A dire il vero, qualcuno aveva già tentato di ucciderla, una volta, durante un allenamento. Un uomo in divisa si era avvicinato al campo d'addestramento e, scoccata una freccia, le aveva inferto una ferita che avrebbe potuto essere mortale.

Il dolore era stato lancinante e la lesione era ancora visibile, ma, quando si era sfilata la freccia, l'emorragia si era fermata e la ferita si era richiusa da sola in pochi istanti.

Nessuno l'aveva vista. Tutti i testimoni erano morti.

In quel momento, nell'area riflessa dallo specchio, comparve una figura alta e vestita di nero, con le mani lungo i fianchi e una lunga cicatrice che spiccava su un volto dai lineamenti marcati. Il volto di Therar, il suo maestro.

Non l'aveva nemmeno sentito entrare nella stanza, come sempre.

Dazira si voltò verso di lui, tesa per il senso di responsabilità che le pesava addosso come un macigno.

Lui la guardò dritto negli occhi con i suoi pozzi neri. Sembrava volergli infondere sicurezza, quasi fosse in grado di percepire la preoccupazione della ragazza.

Therar era un ragazzo, ma sembrava un uomo. Il suo corpo dimostrava che il giovane doveva aver passato da poco la ventina, probabilmente non aveva più di venticinque anni; il suo sguardo, invece... beh, il suo sguardo era così intenso, quegli occhi tanto scuri che sembravano averne viste così tante da far trapelare un vissuto che mal si accompagnava alla sua età.

«Non serve che te lo dica io» proruppe Therar «che andrà tutto come dovrà andare. Sei stata addestrata per questo!»

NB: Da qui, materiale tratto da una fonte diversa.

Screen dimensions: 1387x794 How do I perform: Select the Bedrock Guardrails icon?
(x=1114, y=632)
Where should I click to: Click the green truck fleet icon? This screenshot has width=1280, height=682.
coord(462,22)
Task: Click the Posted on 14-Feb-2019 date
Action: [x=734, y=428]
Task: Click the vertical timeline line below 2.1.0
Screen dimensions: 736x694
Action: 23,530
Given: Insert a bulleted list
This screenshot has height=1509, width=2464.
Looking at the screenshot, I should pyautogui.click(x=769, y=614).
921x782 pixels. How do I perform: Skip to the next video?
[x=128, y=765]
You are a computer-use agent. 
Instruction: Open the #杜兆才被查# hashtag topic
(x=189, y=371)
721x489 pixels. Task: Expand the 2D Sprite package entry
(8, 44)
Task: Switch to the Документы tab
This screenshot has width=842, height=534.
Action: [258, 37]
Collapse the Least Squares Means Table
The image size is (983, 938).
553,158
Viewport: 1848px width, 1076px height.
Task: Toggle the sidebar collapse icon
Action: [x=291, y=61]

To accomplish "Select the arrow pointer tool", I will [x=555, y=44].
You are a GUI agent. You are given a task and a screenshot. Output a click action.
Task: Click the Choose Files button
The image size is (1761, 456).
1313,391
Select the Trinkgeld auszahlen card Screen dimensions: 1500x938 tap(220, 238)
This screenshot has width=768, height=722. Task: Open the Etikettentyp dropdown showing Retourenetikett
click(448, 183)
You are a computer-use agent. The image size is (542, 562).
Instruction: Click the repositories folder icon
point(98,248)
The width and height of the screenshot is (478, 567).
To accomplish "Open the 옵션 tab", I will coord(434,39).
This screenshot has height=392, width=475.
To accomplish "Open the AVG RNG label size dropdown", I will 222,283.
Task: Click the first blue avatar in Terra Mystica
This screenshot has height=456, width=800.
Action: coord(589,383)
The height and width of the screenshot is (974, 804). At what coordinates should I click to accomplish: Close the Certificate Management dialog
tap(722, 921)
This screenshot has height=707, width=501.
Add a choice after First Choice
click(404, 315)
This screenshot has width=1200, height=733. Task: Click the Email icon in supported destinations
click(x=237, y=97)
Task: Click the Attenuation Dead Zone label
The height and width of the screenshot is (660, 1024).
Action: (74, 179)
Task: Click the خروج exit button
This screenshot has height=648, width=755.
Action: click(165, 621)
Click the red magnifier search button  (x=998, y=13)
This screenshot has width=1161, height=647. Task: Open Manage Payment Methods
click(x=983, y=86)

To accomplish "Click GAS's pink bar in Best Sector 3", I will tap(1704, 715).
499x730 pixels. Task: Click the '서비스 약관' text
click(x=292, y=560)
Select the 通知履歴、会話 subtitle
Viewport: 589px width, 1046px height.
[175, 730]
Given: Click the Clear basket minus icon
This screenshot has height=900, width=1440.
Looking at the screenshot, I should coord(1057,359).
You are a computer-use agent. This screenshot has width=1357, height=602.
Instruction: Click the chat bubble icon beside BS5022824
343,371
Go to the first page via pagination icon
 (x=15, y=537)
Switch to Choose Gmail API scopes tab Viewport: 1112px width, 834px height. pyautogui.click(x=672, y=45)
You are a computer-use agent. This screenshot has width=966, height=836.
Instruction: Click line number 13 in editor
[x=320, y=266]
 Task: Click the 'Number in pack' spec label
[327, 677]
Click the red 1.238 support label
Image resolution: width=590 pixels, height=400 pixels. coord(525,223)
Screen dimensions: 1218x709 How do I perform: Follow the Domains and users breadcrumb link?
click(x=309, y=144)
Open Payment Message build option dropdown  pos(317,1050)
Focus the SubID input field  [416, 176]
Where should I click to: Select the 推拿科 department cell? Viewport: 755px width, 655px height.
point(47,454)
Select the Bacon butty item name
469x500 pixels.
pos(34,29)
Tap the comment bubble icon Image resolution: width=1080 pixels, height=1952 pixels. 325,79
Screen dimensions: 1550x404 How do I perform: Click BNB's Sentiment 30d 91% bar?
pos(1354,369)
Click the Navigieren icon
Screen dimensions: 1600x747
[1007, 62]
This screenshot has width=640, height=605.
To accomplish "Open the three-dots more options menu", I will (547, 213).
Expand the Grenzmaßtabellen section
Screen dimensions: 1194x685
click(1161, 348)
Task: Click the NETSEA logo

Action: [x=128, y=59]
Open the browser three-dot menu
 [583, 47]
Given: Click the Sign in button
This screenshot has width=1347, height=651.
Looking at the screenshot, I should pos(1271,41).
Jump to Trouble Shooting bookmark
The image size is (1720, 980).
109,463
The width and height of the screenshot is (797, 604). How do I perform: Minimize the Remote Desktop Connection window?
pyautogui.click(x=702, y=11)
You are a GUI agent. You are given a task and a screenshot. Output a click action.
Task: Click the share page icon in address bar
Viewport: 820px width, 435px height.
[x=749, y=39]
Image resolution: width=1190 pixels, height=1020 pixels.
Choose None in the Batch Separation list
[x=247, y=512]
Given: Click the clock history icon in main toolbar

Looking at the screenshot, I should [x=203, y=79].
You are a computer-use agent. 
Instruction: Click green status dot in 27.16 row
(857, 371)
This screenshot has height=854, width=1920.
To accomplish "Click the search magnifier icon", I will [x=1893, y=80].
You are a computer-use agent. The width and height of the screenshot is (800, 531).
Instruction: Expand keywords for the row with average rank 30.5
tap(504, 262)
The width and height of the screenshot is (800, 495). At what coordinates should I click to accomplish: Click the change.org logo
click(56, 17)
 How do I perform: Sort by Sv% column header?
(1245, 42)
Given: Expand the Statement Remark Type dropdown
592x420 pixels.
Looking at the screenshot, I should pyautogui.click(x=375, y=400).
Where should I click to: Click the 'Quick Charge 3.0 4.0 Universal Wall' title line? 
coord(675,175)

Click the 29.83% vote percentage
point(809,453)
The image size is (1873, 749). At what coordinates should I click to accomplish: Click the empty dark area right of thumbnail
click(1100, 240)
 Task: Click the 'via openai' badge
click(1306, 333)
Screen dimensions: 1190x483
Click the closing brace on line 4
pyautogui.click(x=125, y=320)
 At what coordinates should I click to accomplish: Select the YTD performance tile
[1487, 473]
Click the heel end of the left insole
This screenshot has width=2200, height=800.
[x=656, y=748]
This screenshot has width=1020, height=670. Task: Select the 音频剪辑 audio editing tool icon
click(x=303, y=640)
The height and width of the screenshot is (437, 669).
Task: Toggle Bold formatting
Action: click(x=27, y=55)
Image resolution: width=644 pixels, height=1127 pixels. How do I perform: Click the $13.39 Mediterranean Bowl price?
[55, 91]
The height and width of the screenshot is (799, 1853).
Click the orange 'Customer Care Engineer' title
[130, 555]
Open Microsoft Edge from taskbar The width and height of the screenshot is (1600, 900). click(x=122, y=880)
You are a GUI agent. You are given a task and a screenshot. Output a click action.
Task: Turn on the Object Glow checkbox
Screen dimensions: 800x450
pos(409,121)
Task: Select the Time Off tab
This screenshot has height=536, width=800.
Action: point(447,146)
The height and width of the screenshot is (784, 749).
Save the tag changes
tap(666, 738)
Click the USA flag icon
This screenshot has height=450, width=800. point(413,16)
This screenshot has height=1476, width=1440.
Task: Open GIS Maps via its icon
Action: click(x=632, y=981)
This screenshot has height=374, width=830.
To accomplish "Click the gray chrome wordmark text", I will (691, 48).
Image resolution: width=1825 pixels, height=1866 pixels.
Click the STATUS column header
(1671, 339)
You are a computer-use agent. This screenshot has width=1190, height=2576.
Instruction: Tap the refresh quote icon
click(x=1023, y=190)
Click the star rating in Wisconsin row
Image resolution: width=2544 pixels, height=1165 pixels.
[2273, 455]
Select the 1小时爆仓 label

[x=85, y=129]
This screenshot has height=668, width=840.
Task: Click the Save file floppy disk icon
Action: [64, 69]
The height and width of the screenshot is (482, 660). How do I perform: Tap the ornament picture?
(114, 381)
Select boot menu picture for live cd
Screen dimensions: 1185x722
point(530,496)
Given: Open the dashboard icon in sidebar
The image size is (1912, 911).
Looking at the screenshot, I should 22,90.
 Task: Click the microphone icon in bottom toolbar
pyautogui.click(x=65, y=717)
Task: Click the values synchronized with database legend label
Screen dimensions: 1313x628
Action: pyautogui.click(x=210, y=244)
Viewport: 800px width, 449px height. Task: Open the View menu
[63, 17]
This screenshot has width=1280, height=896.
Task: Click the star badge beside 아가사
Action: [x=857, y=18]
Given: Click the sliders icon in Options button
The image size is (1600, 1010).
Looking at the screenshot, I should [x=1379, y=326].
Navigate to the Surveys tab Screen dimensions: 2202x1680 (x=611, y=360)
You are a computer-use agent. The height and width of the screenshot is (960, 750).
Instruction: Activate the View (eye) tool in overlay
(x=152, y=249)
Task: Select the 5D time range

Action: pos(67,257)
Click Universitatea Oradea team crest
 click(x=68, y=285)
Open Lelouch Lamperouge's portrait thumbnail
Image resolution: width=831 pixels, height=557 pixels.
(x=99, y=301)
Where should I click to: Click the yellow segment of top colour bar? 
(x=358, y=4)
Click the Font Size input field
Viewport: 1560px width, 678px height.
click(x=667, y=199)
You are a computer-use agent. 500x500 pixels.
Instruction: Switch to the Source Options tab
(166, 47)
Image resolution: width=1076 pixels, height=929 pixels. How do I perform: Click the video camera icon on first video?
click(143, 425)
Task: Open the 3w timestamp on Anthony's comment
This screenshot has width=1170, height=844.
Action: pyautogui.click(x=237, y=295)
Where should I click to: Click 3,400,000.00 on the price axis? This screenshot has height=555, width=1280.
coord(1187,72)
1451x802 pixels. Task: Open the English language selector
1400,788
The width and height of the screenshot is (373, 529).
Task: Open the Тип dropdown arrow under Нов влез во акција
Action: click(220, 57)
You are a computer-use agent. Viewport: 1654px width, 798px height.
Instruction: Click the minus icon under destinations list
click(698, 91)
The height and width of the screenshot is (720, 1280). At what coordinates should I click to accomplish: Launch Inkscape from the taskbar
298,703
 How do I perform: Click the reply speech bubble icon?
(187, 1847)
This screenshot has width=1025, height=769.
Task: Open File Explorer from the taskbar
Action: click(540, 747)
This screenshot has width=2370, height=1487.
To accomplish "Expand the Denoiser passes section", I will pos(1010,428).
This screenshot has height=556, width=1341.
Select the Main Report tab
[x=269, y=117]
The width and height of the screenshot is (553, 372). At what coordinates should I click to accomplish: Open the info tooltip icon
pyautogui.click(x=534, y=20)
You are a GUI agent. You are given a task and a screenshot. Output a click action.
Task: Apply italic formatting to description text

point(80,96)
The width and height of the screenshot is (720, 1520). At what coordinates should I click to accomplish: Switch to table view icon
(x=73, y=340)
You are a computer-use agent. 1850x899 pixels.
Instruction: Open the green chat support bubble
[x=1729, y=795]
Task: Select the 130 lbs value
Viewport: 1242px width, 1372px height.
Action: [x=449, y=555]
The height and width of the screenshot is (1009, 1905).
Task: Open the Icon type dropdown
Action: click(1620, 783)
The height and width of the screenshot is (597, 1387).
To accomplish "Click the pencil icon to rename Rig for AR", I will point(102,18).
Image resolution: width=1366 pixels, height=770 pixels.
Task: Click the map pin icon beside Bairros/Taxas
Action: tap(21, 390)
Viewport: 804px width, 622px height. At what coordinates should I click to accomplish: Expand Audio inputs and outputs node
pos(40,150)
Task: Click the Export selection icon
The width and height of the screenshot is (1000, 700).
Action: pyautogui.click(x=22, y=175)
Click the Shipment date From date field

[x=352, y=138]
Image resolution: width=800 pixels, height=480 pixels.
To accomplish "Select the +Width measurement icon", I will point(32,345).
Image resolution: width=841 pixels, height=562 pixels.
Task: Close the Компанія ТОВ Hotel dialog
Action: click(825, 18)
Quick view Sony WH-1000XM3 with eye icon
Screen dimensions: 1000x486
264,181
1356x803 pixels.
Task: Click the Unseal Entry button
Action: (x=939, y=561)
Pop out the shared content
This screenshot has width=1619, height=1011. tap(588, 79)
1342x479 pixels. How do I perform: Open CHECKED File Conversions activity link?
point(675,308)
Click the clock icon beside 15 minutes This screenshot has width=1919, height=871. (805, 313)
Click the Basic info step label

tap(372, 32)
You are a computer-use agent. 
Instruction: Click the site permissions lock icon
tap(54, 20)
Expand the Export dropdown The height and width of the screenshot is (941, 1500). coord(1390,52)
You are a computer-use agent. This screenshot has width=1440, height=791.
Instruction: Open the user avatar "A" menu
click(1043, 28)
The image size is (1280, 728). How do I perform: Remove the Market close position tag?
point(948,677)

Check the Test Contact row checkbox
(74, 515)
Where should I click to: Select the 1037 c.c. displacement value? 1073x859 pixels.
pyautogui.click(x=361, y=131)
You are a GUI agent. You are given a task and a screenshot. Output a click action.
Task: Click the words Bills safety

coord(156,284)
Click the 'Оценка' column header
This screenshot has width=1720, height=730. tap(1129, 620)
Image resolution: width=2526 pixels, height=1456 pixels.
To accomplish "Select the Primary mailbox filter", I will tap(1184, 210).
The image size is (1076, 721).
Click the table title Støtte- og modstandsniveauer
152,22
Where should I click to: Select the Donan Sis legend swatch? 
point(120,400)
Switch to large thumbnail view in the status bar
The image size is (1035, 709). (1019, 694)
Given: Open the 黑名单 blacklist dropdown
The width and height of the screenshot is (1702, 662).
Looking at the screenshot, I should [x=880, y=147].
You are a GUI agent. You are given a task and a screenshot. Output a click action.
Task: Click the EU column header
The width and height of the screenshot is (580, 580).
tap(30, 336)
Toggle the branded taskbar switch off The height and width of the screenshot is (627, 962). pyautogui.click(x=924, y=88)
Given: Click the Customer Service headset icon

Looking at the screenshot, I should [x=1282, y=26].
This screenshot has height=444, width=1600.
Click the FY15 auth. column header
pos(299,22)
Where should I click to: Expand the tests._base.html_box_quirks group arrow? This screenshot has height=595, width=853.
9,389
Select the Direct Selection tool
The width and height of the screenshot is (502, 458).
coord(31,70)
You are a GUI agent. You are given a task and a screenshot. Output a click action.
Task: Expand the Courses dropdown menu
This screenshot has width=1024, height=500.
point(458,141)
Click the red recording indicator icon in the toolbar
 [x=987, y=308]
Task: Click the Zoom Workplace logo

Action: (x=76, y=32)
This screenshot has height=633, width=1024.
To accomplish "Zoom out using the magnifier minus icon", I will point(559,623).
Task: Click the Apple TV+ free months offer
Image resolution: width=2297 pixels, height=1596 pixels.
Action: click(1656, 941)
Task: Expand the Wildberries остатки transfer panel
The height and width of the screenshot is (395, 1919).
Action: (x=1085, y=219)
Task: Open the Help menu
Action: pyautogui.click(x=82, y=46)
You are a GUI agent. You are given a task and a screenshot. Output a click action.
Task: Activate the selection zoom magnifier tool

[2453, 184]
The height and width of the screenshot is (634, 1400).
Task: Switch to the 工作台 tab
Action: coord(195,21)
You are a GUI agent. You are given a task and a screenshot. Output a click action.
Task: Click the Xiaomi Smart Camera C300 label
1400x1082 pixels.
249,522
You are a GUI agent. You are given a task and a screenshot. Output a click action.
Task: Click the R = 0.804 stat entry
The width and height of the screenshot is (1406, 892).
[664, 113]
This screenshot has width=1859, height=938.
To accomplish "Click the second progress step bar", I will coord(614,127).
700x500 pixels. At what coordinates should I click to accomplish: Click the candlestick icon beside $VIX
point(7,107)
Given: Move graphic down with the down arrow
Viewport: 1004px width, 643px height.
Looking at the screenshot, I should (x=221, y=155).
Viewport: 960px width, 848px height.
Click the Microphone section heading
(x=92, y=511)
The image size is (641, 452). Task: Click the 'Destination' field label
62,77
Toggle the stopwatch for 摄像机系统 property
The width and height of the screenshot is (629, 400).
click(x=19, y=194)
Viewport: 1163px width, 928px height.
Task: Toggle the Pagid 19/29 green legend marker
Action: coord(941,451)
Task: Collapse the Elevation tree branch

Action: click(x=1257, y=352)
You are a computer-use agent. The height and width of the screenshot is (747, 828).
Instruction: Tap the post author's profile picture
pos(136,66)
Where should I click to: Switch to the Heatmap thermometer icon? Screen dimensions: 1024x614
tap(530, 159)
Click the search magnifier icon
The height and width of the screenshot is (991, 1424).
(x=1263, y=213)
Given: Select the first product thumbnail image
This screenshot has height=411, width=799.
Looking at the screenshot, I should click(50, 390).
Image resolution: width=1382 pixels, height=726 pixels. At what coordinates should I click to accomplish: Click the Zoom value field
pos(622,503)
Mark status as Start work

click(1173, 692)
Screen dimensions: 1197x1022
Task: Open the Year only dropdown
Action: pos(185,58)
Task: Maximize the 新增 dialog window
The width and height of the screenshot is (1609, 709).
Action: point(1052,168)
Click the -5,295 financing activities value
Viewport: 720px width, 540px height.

Sono viva per questo. Già, perché quando il demone di Dorothar aveva preso possesso del suo corpo, lei non era che una ragazzina che lavorava come domestica per la principessa Pheanielle alla corte di Forterra. L'unico motivo per cui era stata tenuta in vita dopo tutti gli omicidi che la ragazza aveva compiuto involontariamente era per essere utilizzata come arma contro Loas.

Perché il demone fosse dalla parte di re Gohr di Forterra.

Lei era solo una pedina nelle mani del suo re. Era l'involucro che conteneva l'inaspettata sorpresa per i soldati loasiani. Ma Dazira era grata di tutto questo: quel suo ruolo all'interno dell'esercito forterrese avrebbe dato un senso a tutte quelle morti inutili. Era il suo modo per riscattare la propria anima, se ancora ne aveva una.

Dazira annuì rivolta a Therar. Presto sarebbe stato il suo momento.